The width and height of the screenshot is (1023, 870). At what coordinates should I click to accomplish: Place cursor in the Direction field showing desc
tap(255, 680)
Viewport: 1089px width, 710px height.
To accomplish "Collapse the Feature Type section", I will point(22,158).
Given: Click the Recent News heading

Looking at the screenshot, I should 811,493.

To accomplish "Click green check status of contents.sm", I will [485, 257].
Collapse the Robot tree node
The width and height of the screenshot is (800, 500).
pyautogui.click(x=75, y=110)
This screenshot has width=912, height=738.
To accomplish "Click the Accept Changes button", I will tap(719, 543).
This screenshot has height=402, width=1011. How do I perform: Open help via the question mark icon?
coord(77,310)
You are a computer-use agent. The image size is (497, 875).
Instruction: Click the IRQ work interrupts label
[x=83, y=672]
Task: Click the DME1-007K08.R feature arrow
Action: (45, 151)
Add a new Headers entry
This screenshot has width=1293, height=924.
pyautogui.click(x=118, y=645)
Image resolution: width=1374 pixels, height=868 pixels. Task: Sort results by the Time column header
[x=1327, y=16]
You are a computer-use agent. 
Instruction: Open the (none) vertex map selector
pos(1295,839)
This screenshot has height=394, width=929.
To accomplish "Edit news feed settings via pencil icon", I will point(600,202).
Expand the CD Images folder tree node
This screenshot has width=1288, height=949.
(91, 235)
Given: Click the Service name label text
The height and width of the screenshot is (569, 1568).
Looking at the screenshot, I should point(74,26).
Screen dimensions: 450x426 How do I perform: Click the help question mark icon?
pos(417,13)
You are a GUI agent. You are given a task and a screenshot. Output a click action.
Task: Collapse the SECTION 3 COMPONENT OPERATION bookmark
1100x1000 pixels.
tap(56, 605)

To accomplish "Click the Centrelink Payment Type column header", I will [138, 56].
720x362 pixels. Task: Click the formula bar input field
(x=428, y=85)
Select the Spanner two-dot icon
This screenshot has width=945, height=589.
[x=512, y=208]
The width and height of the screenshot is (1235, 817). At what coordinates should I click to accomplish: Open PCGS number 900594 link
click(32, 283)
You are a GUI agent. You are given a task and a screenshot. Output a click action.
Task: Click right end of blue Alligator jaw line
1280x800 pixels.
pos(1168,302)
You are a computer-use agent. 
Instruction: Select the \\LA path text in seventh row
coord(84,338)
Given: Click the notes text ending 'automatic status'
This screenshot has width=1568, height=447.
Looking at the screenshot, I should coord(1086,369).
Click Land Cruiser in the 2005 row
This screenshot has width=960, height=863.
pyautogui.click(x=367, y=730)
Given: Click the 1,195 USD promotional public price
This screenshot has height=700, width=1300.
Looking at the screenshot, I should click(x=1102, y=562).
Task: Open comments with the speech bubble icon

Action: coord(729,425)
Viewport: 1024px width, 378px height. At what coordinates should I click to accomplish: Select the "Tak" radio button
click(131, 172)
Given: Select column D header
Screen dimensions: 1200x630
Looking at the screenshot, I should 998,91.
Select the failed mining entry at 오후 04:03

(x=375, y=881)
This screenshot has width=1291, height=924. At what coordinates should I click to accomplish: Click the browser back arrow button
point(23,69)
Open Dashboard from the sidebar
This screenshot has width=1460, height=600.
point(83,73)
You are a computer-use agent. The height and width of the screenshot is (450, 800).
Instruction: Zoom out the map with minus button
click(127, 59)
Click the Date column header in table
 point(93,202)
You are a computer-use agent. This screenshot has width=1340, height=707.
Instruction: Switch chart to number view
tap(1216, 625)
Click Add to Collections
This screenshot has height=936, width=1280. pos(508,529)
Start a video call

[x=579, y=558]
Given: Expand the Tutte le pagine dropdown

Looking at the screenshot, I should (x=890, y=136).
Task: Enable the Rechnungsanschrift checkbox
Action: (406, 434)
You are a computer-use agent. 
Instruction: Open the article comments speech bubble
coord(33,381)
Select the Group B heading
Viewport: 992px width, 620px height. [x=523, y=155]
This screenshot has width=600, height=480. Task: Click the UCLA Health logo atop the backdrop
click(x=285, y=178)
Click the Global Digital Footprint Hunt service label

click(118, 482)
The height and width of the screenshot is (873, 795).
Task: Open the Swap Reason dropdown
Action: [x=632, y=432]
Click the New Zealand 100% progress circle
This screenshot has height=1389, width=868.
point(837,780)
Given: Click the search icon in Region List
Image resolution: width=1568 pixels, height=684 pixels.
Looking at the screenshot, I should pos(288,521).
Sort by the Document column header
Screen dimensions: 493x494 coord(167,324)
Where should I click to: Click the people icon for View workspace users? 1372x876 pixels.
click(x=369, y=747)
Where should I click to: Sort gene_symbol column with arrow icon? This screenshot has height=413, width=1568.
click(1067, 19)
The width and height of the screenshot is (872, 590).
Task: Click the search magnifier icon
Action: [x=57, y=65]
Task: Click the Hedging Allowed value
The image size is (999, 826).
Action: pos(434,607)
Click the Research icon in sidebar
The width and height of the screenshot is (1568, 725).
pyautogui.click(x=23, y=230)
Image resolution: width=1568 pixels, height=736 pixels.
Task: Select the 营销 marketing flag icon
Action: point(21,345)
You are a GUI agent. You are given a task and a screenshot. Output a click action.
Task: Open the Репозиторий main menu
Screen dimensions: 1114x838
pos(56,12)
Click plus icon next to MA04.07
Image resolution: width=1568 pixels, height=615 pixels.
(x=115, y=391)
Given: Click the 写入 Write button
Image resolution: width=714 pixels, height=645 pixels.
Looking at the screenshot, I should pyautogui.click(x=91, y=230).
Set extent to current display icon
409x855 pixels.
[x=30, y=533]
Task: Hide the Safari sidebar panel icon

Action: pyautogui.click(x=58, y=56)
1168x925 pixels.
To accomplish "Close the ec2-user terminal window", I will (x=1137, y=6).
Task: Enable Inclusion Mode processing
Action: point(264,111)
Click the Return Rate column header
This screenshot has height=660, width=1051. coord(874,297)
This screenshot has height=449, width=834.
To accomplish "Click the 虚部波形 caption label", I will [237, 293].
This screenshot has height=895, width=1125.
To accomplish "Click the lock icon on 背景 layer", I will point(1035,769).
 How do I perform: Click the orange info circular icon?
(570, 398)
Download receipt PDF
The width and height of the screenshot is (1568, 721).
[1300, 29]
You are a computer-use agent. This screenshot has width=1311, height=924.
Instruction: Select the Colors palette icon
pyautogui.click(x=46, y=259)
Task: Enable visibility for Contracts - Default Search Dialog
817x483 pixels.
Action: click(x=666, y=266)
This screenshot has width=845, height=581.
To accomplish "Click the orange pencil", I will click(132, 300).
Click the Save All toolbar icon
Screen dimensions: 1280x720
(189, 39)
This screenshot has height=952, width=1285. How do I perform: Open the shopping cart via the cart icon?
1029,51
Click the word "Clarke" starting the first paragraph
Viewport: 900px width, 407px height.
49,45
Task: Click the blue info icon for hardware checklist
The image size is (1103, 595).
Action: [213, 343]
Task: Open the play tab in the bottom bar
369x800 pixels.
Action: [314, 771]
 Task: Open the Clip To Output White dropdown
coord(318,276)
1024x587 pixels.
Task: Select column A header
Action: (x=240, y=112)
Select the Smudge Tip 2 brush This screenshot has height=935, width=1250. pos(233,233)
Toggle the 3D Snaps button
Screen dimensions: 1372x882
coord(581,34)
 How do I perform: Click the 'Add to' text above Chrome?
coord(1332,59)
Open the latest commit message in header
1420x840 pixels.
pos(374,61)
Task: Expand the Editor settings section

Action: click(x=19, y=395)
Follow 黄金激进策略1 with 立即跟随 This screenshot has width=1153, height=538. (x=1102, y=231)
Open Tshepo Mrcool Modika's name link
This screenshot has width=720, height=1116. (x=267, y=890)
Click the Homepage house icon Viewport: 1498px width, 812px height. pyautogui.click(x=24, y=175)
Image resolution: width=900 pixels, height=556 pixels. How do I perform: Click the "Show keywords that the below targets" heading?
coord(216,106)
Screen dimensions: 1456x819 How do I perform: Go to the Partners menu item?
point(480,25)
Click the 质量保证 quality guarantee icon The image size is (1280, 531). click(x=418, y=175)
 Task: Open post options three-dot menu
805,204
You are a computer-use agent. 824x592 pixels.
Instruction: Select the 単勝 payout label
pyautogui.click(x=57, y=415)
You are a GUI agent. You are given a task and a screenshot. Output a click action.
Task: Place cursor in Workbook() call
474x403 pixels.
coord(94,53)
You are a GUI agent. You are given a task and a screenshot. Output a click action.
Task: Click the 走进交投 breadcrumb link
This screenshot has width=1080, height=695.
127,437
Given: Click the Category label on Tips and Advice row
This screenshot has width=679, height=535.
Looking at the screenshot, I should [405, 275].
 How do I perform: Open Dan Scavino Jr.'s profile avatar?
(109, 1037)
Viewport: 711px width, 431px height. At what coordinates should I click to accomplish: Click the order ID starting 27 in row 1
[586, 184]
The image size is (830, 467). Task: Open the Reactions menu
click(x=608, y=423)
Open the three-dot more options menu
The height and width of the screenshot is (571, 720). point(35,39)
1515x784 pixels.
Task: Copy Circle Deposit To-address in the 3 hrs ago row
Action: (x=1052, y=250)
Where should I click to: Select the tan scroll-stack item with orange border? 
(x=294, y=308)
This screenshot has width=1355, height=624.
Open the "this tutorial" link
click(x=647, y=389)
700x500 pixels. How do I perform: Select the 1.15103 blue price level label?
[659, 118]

□ □ □ □ □ □ □

Print the line that contains "Viewport: 711px width, 431px" and each line after it up to the end of the listing, exactly as written.

▶ **Exercise output**:
Viewport: 711px width, 431px height. At what coordinates should I click to accomplish: Click the order ID starting 27 in row 1
[586, 184]
The image size is (830, 467). Task: Open the Reactions menu
click(x=608, y=423)
Open the three-dot more options menu
The height and width of the screenshot is (571, 720). point(35,39)
1515x784 pixels.
Task: Copy Circle Deposit To-address in the 3 hrs ago row
Action: (x=1052, y=250)
Where should I click to: Select the tan scroll-stack item with orange border? 
(x=294, y=308)
This screenshot has width=1355, height=624.
Open the "this tutorial" link
click(x=647, y=389)
700x500 pixels. How do I perform: Select the 1.15103 blue price level label?
[659, 118]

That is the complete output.